We present the first fast solver for the high-frequency Helmholtz equation that scales optimally in parallel for a single right-hand side. The L-sweeps approach achieves this scalability by departing from the usual propagation pattern, in which information flows in a ${180}^{\circ }$ degree cone from interfaces in a layered decomposition. Instead, with L-sweeps, information propagates in ${90}^{\circ }$ cones induced by a Cartesian domain decomposition (CDD). We extend the notion of accurate transmission conditions to CDDs and introduce a new sweeping strategy to efficiently track the wave fronts as they propagate through the CDD. The new approach decouples the subdomains at each wave front, so that they can be processed in parallel, resulting in better parallel scalability than previously demonstrated in the literature. The method has an overall $\mathcal{O}((N/p)\log \omega )$ empirical run-time for $N=n^d$ total degrees-of-freedom in a d-dimensional problem, frequency ω, and $p=\mathcal{O}(n)$ processors. We introduce the algorithm and provide a complexity analysis for our parallel implementation of the solver.
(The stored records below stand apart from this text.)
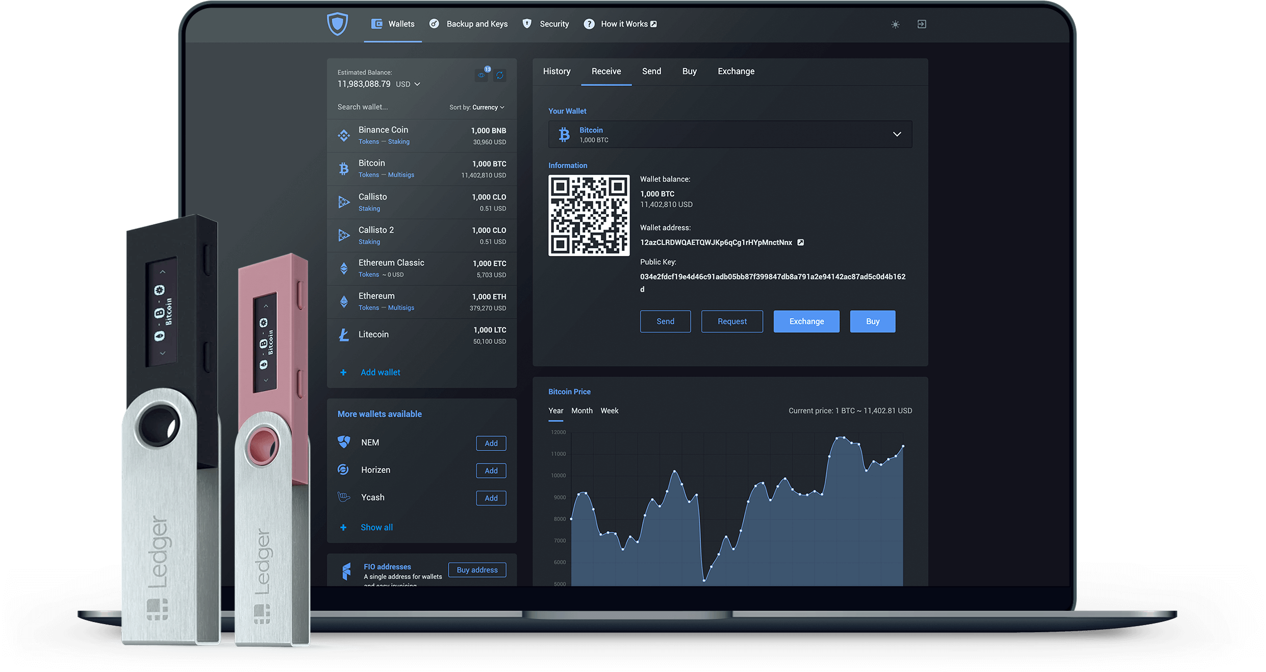Toggle light theme with the sun icon
The width and height of the screenshot is (1266, 672).
click(x=895, y=24)
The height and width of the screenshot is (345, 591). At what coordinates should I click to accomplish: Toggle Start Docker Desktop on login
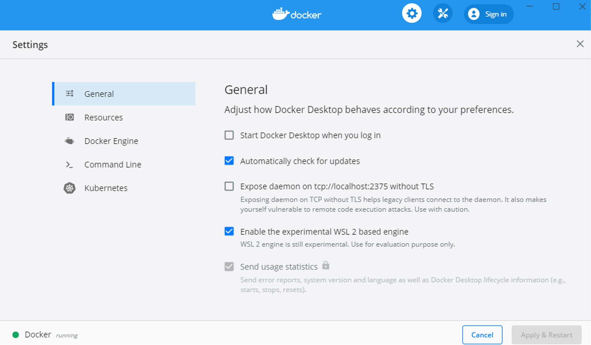click(x=229, y=135)
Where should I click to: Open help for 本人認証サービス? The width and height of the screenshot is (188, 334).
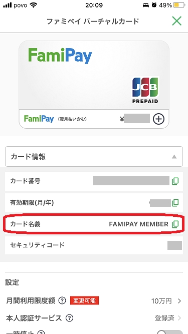click(x=69, y=318)
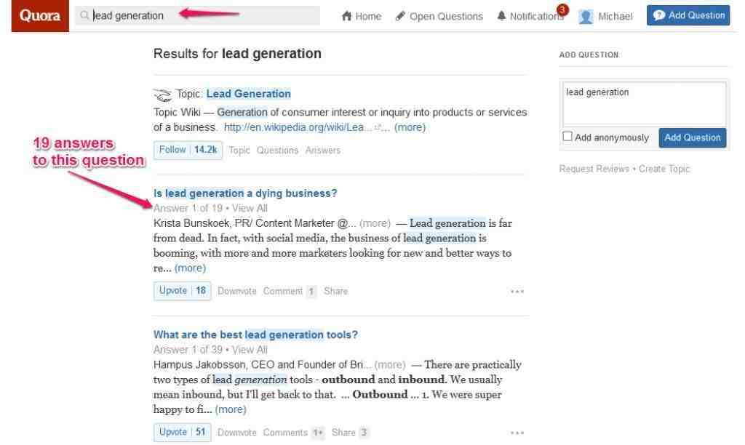The height and width of the screenshot is (445, 745).
Task: Click the Lead Generation topic icon
Action: [x=162, y=95]
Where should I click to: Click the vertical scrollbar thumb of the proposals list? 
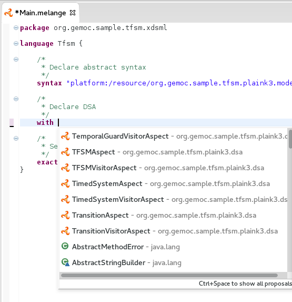coord(290,139)
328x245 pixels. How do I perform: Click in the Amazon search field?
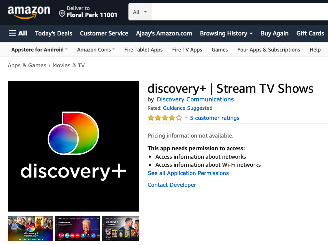click(239, 12)
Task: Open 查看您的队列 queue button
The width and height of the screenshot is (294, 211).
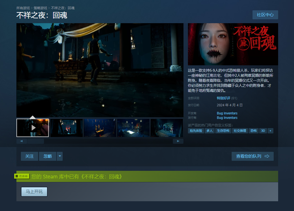Action: pyautogui.click(x=253, y=156)
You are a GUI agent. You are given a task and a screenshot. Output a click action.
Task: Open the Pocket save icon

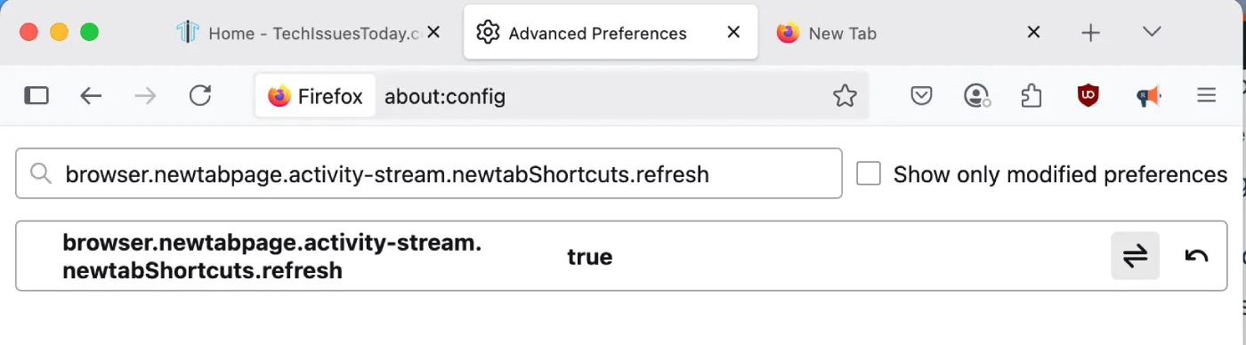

We corroborate all claims in several two- and three-dimensional numerical examples involving constant, smooth, and discontinuous wave speeds.
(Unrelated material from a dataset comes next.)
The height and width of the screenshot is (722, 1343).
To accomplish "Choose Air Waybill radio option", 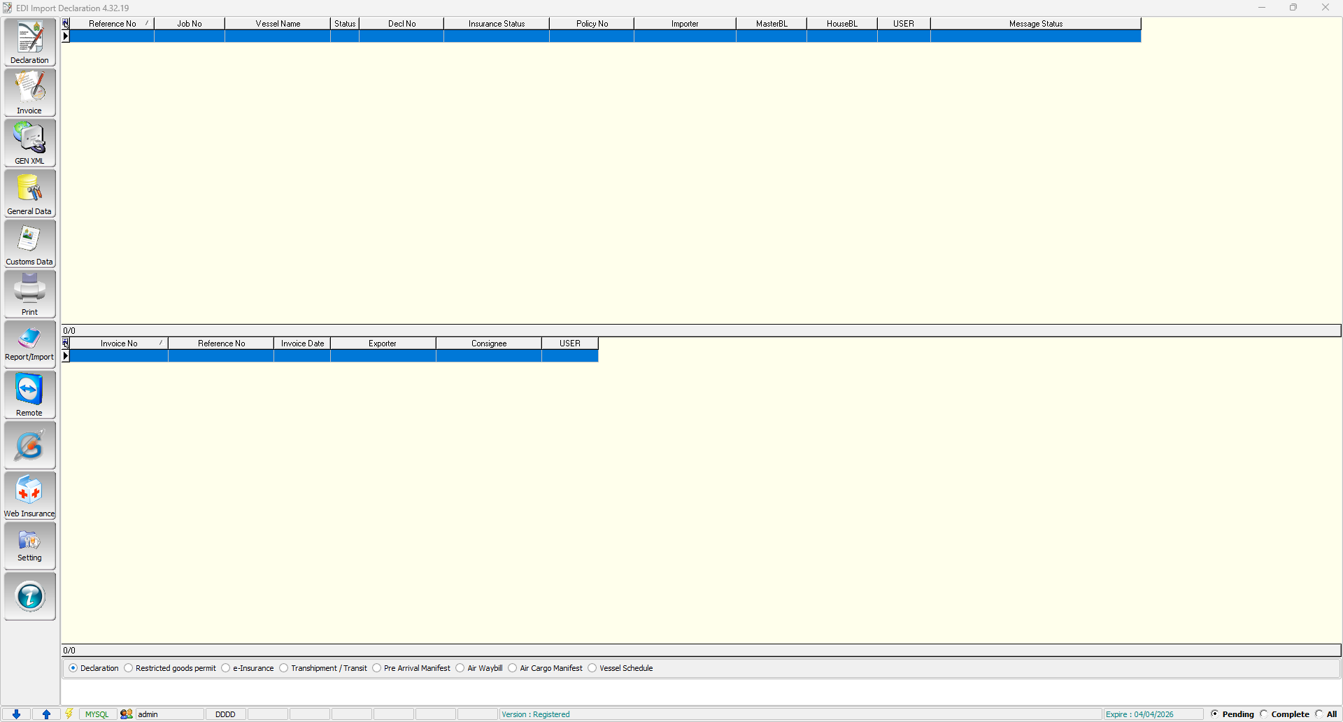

我们为高频亥姆霍兹方程式提供了第一个快速求解器，该方程式可以在单个右侧并行最佳缩放。L扫描方法通过偏离通常的传播模式来实现这种可扩展性，在常规传播模式中，信息在${180}^{\circ }$锥度从界面上分层分解。相反，通过L扫描，信息传播到${90}^{\circ }$笛卡尔域分解（CDD）诱导的视锥细胞。我们将精确的传输条件的概念扩展到CDD，并引入了一种新的扫描策略，可以在波前传播通过CDD时有效地跟踪波前。新方法在每个波阵面解耦子域，以便可以并行处理它们，从而获得比以前文献中更好的并行可伸缩性。该方法有一个整体$\mathcal{Ø}（（ñ/p）\mathrm{日志}\omega ）$ 的经验运行时间 $ñ={ñ}^d$d维问题的总自由度，频率ω和$p=\mathcal{Ø}（ñ）$处理器。我们介绍了该算法，并为我们的求解器并行实现提供了复杂性分析。我们在涉及恒定，平滑和不连续波速的几个二维和三维数值示例中证实了所有主张。